Though the newspaper staff had already finished its regular printing schedule for the semester, the students chose to print a special edition of the paper. Mona Cravens, the director of USC Student Publications, said the newspaper staff members felt obligated to keep their peers informed of the progression of the riots, and how the riots affected USC, as part of their duties as journalists.

“This was their means of communicating with students, how exams would be made up, whatever,” Cravens said. “So it was extremely critical that there be a Daily Trojan to communicate that.”

Two years later, the 1994 Northridge earthquake put the staff in a similar situation. When Cravens unlocked the door of the newsroom, she found the ceiling had collapsed on top of the computers. Fortunately, the system still worked and the students put out a regular edition of the paper.

“You just do what you can. We would have put a paper out that day if we had to go somewhere else to typeset,” Cravens said. “We would have found a way.”

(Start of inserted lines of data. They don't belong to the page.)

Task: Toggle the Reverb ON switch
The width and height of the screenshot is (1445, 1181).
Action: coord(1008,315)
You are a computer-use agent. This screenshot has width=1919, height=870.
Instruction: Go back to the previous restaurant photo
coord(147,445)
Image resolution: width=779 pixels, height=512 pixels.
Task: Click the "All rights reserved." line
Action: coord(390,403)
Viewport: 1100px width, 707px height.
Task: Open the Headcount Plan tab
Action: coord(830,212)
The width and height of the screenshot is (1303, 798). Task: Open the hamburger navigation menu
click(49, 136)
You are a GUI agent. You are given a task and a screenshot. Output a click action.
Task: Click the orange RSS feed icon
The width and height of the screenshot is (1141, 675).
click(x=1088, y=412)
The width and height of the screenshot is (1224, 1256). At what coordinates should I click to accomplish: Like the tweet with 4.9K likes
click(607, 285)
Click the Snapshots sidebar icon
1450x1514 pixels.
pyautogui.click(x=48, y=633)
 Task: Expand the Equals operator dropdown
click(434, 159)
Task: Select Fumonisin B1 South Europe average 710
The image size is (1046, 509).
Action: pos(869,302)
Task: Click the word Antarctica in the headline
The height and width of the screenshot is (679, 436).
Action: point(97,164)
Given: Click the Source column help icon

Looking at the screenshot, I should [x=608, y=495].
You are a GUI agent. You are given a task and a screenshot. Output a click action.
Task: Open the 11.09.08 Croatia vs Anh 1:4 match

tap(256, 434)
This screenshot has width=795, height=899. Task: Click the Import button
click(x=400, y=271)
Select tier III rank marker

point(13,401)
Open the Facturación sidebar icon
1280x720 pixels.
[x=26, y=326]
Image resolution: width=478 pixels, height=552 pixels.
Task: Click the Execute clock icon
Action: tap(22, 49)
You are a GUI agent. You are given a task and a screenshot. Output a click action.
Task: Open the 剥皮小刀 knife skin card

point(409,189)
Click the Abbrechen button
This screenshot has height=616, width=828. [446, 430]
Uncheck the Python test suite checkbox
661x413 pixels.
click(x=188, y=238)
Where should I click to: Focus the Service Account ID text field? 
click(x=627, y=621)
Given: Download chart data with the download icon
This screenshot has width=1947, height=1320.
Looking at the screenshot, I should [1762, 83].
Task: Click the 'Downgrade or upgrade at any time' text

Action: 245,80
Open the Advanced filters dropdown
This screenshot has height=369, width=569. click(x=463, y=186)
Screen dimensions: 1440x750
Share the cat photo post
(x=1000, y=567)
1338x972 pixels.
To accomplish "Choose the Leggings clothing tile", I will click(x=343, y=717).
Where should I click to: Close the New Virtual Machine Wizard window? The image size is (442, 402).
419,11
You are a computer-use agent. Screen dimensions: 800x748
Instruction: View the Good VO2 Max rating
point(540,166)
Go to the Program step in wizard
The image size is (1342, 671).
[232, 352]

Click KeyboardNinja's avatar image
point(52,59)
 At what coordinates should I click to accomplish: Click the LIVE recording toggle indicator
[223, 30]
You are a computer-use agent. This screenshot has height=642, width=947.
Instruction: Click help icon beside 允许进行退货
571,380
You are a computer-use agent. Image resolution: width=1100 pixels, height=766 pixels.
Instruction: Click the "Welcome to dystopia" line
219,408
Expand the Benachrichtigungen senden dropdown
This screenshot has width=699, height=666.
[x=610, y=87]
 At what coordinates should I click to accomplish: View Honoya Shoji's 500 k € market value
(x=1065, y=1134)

A function of the bigger format of the early DT newspapers, as well as the journalism industry at that time, was that the DT was often taken much more seriously.

“The power of the college newspaper in the late 1950s and 1960s was far greater than it is today,” Saltzman said.

Daily Trojan Archives

In recent years, the paper has shifted to a smaller format. USC Archivist Claude Zachary said this has come at a cost.

“The thing that I’ve noticed, [which] I guess is just indicative of budgetary concerns or whatever, is the older Daily Trojans back in the ’30s, ’40s, ’50s, ’60s seem to have a lot more news,” Zachary said. “It was bigger format for one thing.”

Though the paper has gone through many changes over the years, Zachary said the original purpose of the DT has remained the same.

“It’s always been a teaching tool for journalism students as well as [for] presenting news and community service to the student body and the whole Trojan community for that matter,” Zachary said.

Saltzman said, during his tenure, staff members were very conscious of the paper’s history.

“The editors before us had become quite famous in the field, working at some of the best newspapers in the country, and we tried very hard to follow in their footsteps,” Saltzman said.